#### [What this task involves]
Copy each of the entries below word for word, changing nothing.
=== Entries provided ===
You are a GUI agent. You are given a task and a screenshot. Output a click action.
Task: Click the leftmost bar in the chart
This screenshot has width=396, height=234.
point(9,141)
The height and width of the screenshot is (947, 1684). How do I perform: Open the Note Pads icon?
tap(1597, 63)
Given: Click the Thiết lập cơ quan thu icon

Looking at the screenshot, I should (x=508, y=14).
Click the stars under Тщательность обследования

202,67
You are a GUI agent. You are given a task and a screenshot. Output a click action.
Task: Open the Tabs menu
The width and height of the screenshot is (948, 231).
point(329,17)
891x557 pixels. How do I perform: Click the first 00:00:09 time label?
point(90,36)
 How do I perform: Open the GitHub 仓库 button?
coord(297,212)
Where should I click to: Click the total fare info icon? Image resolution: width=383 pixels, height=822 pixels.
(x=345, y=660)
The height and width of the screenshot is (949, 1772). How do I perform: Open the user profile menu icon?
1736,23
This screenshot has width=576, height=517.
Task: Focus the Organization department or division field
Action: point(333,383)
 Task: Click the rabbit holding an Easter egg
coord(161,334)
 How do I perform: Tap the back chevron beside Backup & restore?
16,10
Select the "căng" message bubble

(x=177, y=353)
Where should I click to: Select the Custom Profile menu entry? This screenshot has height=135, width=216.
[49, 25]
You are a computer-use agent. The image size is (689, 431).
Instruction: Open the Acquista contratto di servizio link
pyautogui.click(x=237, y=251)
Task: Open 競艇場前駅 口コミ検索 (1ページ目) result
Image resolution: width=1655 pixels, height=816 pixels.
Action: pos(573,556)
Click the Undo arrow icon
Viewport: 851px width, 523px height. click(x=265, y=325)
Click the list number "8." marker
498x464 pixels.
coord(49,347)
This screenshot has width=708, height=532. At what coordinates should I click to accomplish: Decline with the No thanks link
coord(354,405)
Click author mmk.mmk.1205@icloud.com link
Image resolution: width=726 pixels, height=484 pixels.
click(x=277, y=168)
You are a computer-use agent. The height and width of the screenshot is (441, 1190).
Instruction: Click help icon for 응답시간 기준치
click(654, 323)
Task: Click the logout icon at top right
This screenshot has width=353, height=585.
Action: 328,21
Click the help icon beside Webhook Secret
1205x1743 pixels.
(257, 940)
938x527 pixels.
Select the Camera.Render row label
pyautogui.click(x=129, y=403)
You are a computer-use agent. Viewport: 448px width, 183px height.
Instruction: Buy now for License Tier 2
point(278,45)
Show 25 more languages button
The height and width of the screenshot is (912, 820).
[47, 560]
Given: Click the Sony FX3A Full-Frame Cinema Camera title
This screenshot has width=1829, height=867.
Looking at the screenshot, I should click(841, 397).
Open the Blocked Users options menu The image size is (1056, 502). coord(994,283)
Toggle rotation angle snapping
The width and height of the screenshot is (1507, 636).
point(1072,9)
===
#### [Right answer]
You are a GUI agent. You are given a task and a screenshot. Output a click action.
Task: Click the leftmost bar in the chart
This screenshot has width=396, height=234.
point(9,141)
The height and width of the screenshot is (947, 1684). How do I perform: Open the Note Pads icon?
tap(1597, 63)
Given: Click the Thiết lập cơ quan thu icon

Looking at the screenshot, I should (x=508, y=14).
Click the stars under Тщательность обследования

202,67
You are a GUI agent. You are given a task and a screenshot. Output a click action.
Task: Open the Tabs menu
The width and height of the screenshot is (948, 231).
point(329,17)
891x557 pixels. How do I perform: Click the first 00:00:09 time label?
point(90,36)
 How do I perform: Open the GitHub 仓库 button?
coord(297,212)
Where should I click to: Click the total fare info icon? Image resolution: width=383 pixels, height=822 pixels.
(x=345, y=660)
The height and width of the screenshot is (949, 1772). How do I perform: Open the user profile menu icon?
1736,23
This screenshot has width=576, height=517.
Task: Focus the Organization department or division field
Action: point(333,383)
 Task: Click the rabbit holding an Easter egg
coord(161,334)
 How do I perform: Tap the back chevron beside Backup & restore?
16,10
Select the "căng" message bubble

(x=177, y=353)
Where should I click to: Select the Custom Profile menu entry? This screenshot has height=135, width=216.
[49, 25]
You are a computer-use agent. The image size is (689, 431).
Instruction: Open the Acquista contratto di servizio link
pyautogui.click(x=237, y=251)
Task: Open 競艇場前駅 口コミ検索 (1ページ目) result
Image resolution: width=1655 pixels, height=816 pixels.
Action: pos(573,556)
Click the Undo arrow icon
Viewport: 851px width, 523px height. click(x=265, y=325)
Click the list number "8." marker
498x464 pixels.
coord(49,347)
This screenshot has width=708, height=532. At what coordinates should I click to accomplish: Decline with the No thanks link
coord(354,405)
Click author mmk.mmk.1205@icloud.com link
Image resolution: width=726 pixels, height=484 pixels.
click(x=277, y=168)
You are a computer-use agent. The height and width of the screenshot is (441, 1190).
Instruction: Click help icon for 응답시간 기준치
click(654, 323)
Task: Click the logout icon at top right
This screenshot has width=353, height=585.
Action: 328,21
Click the help icon beside Webhook Secret
1205x1743 pixels.
(257, 940)
938x527 pixels.
Select the Camera.Render row label
pyautogui.click(x=129, y=403)
You are a computer-use agent. Viewport: 448px width, 183px height.
Instruction: Buy now for License Tier 2
point(278,45)
Show 25 more languages button
The height and width of the screenshot is (912, 820).
[47, 560]
Given: Click the Sony FX3A Full-Frame Cinema Camera title
This screenshot has width=1829, height=867.
Looking at the screenshot, I should click(841, 397).
Open the Blocked Users options menu The image size is (1056, 502). coord(994,283)
Toggle rotation angle snapping
The width and height of the screenshot is (1507, 636).
point(1072,9)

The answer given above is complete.